Exercise requirements
Exactly reproduce the line that contains "Click the SPK AHP TOPSIS database logo" and all lines after it in the entries below, through the very last line.

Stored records
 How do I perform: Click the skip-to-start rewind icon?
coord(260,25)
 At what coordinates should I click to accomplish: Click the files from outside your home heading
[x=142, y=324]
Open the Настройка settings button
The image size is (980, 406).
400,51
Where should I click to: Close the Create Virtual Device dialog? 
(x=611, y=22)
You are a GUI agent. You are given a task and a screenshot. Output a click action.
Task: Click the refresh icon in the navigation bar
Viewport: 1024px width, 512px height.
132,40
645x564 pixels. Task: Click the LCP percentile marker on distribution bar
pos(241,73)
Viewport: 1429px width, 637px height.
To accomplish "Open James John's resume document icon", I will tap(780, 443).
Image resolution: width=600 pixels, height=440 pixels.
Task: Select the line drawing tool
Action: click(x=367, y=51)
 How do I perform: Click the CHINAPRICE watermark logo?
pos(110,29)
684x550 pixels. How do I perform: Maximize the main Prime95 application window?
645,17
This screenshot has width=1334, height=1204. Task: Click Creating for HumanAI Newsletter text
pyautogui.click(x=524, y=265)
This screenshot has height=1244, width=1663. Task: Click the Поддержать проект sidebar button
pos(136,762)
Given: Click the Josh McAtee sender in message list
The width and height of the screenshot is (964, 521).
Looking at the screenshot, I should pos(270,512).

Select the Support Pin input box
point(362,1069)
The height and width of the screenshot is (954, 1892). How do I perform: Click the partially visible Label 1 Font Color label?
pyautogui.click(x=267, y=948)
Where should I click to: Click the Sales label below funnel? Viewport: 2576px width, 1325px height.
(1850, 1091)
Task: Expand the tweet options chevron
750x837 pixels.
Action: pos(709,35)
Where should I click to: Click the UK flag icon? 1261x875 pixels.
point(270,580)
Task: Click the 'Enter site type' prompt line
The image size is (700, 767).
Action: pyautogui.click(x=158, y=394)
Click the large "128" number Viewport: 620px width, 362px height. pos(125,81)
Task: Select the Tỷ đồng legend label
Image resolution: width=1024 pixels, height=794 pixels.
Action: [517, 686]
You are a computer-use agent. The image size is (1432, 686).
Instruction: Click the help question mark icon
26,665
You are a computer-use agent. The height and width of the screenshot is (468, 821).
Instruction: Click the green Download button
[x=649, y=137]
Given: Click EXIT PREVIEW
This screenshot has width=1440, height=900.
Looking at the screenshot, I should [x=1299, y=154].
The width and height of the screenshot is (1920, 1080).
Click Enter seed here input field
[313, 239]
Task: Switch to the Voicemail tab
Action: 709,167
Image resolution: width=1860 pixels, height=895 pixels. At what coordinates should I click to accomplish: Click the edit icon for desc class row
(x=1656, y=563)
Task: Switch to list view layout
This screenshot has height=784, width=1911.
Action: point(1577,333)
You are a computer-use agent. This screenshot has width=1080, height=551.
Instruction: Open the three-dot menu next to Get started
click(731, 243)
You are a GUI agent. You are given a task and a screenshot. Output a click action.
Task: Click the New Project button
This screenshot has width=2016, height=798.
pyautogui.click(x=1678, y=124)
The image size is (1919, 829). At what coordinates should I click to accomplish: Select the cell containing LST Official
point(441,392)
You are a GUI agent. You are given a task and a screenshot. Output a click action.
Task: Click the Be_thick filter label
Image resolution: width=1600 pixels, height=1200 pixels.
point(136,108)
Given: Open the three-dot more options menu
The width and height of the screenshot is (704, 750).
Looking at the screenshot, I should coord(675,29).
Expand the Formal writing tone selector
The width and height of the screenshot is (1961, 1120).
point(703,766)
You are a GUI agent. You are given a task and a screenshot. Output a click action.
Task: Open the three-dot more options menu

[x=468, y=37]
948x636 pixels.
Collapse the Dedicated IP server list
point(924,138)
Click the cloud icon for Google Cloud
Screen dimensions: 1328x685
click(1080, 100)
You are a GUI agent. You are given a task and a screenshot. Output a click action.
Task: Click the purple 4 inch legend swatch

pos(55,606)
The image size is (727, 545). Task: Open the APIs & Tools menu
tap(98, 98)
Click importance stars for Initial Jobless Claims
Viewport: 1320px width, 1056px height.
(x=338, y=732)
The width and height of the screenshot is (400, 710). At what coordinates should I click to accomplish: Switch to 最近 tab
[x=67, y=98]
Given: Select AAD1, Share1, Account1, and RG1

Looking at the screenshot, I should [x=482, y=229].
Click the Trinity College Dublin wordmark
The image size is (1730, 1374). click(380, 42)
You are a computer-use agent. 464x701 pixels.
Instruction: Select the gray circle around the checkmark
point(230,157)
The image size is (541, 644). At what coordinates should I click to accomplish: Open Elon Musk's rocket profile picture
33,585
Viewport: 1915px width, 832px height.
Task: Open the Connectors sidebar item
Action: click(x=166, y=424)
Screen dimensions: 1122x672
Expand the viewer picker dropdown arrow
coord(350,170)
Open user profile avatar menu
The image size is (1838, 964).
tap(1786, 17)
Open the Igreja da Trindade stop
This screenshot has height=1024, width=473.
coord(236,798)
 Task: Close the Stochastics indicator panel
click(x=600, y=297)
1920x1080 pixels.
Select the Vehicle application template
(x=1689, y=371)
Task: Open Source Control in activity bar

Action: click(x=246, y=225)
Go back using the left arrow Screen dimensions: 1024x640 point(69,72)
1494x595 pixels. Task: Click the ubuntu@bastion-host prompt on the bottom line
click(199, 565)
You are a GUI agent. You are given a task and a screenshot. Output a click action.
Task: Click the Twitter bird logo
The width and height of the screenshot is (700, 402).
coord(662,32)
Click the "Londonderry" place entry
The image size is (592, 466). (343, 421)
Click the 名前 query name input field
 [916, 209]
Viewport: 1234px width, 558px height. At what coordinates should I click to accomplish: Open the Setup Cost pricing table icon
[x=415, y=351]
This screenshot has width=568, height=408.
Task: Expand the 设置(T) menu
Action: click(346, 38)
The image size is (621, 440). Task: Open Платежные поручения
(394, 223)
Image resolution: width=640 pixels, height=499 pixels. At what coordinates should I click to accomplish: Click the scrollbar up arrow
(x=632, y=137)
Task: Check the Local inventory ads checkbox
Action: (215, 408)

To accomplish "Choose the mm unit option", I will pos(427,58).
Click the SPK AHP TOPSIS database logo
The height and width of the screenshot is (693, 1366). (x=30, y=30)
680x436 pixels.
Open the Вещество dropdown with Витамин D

Response below
Click the SPK AHP TOPSIS database logo
The height and width of the screenshot is (693, 1366). (x=30, y=30)
680x436 pixels.
Open the Вещество dropdown with Витамин D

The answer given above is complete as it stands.